- Supplied data

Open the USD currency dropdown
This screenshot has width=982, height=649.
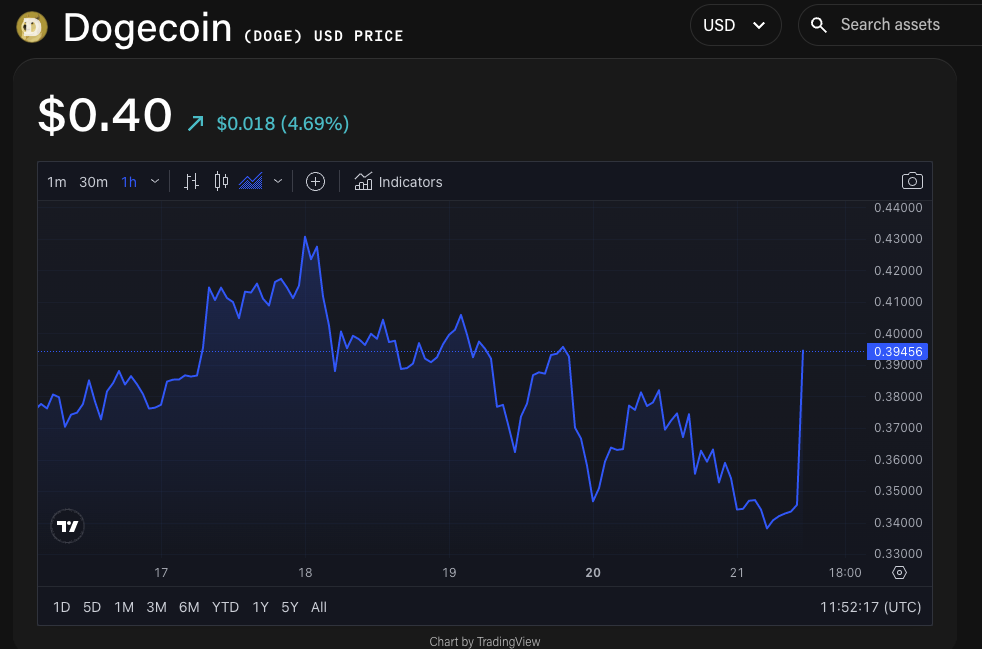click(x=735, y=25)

==

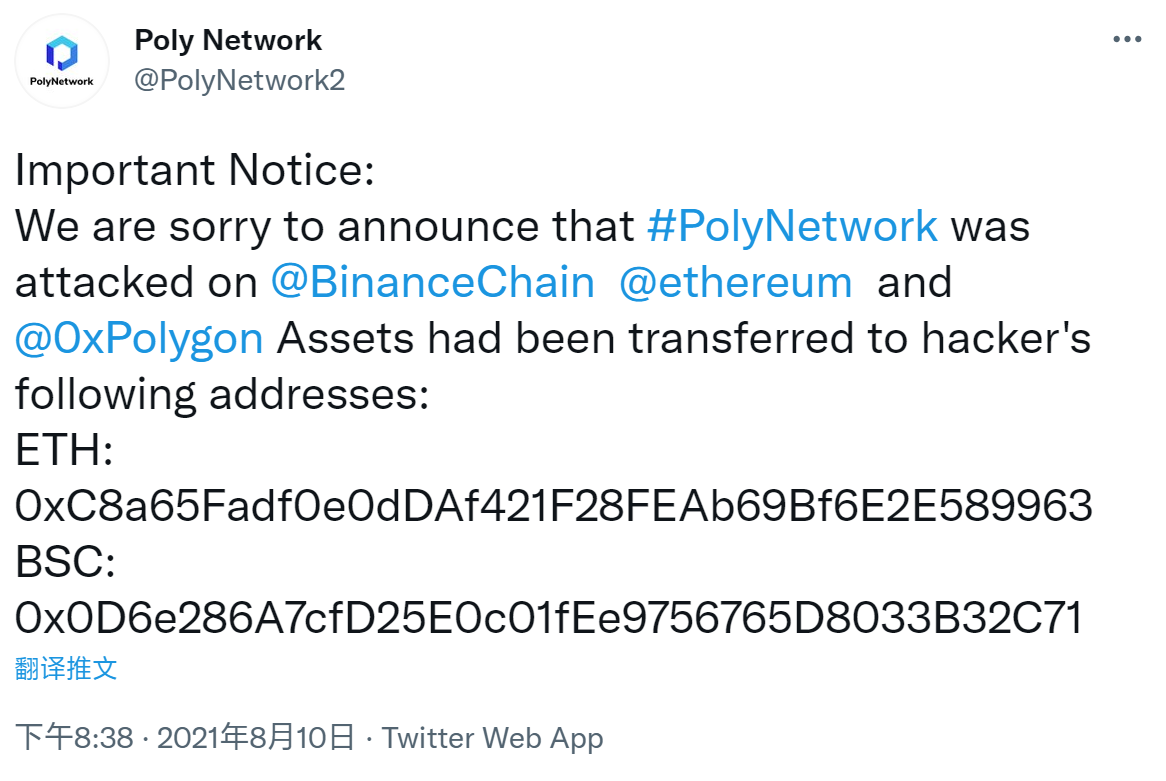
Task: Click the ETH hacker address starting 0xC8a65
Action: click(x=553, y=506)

...

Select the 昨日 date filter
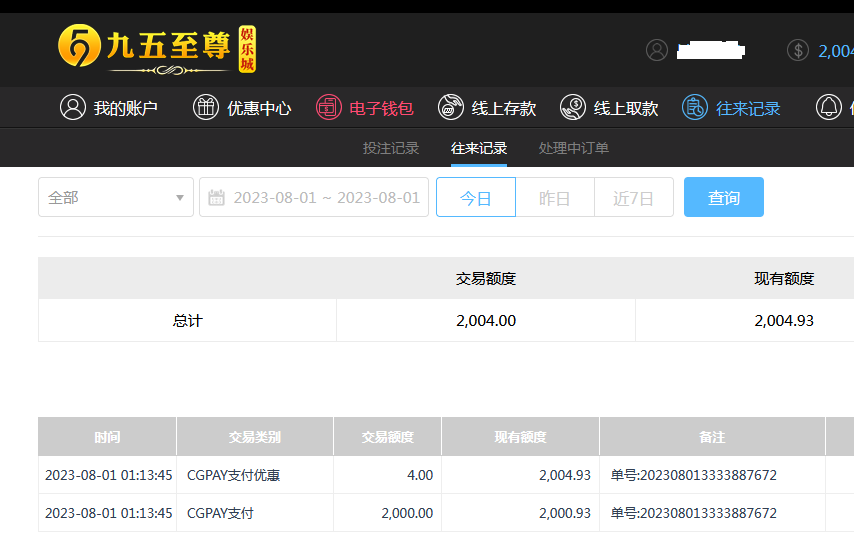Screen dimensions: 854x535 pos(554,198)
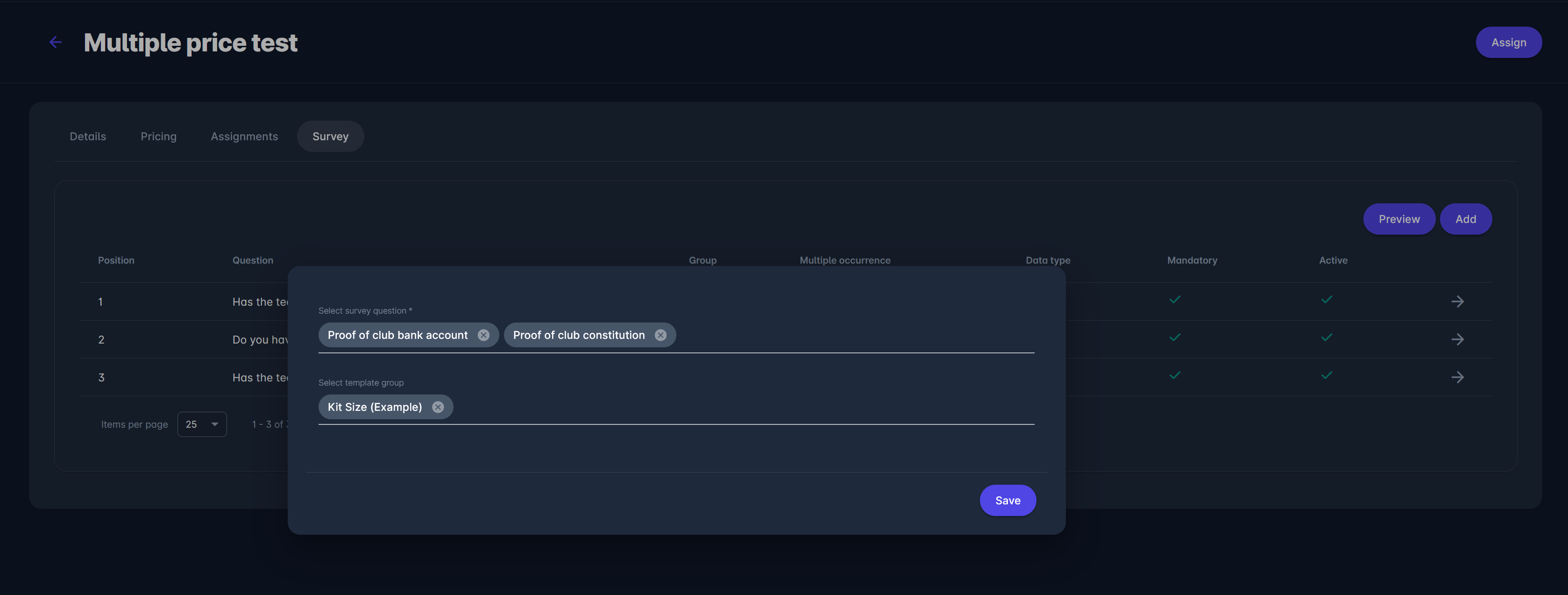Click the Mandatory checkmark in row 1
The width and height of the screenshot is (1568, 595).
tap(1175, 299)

- Short task
Return everything from the line containing "Open the USD currency dropdown" down to the line containing "click(x=735, y=25)", both of those lines included, leaving out the pictures.

- Full solution
Open the USD currency dropdown
This screenshot has width=982, height=649.
click(x=735, y=25)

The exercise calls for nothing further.